Your assignment
Using the entries that follow, collect the lines where the word "computer" appears.
================
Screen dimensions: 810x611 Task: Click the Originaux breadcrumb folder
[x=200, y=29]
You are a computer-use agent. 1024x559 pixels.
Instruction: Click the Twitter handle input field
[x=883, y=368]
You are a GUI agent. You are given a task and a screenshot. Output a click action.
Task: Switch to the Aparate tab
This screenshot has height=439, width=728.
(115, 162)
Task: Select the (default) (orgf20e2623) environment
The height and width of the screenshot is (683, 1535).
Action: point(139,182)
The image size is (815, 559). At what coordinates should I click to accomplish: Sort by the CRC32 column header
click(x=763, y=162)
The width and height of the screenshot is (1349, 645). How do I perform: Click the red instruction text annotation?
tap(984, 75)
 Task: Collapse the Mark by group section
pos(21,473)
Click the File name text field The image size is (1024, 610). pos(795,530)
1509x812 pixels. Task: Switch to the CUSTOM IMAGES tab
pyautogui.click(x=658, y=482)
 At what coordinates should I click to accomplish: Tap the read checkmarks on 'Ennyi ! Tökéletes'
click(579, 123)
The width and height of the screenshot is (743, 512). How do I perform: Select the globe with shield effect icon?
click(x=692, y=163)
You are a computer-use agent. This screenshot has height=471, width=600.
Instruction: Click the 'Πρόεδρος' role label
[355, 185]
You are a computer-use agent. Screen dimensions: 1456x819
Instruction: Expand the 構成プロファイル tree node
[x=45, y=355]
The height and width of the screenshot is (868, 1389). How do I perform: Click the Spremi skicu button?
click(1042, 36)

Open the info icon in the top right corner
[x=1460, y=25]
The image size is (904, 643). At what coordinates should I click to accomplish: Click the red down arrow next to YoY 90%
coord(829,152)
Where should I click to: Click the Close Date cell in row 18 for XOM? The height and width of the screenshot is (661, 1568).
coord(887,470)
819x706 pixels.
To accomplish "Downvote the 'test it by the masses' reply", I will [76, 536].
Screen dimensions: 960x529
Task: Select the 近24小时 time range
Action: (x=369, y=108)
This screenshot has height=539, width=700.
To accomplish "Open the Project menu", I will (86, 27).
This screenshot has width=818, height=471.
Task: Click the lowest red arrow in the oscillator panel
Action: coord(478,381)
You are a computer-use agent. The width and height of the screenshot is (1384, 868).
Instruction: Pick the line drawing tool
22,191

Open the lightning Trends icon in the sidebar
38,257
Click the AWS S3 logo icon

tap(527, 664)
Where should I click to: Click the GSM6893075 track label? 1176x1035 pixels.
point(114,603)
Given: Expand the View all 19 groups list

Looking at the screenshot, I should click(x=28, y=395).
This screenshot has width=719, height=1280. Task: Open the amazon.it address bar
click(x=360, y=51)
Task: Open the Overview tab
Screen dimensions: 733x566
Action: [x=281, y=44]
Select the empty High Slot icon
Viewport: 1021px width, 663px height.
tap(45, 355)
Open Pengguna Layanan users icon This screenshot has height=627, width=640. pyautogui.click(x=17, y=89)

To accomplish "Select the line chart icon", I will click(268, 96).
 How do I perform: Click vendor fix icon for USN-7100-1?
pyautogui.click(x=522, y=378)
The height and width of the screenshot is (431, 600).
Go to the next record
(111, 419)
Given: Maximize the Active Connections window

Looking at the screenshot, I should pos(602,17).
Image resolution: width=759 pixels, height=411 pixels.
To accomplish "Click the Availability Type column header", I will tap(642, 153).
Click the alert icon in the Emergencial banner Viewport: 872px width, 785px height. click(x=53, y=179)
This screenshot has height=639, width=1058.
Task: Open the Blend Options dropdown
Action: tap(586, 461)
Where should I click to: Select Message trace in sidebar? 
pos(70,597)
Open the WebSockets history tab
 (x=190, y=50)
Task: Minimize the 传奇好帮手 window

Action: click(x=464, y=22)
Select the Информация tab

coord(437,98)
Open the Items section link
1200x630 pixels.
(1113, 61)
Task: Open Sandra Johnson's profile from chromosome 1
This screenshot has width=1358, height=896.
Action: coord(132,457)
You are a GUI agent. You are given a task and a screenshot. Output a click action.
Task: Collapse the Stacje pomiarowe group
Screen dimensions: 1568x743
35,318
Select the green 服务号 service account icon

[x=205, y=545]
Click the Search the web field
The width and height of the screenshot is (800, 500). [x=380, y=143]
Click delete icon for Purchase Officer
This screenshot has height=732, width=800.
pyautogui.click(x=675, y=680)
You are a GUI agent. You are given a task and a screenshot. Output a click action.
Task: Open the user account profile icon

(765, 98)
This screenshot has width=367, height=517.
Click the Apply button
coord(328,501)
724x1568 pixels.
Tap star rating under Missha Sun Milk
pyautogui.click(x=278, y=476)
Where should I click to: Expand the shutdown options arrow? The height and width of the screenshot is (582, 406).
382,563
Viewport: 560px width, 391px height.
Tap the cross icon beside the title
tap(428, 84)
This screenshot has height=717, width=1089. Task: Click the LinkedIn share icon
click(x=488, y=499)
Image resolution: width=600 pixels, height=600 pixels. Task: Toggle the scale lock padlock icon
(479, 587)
================
Answer space
You are a computer-use agent. 1024x559 pixels.
You are a computer-use agent. This screenshot has height=471, width=600.
You are a computer-use agent. Screen dimensions: 1456x819
You are a computer-use agent. The width and height of the screenshot is (1384, 868).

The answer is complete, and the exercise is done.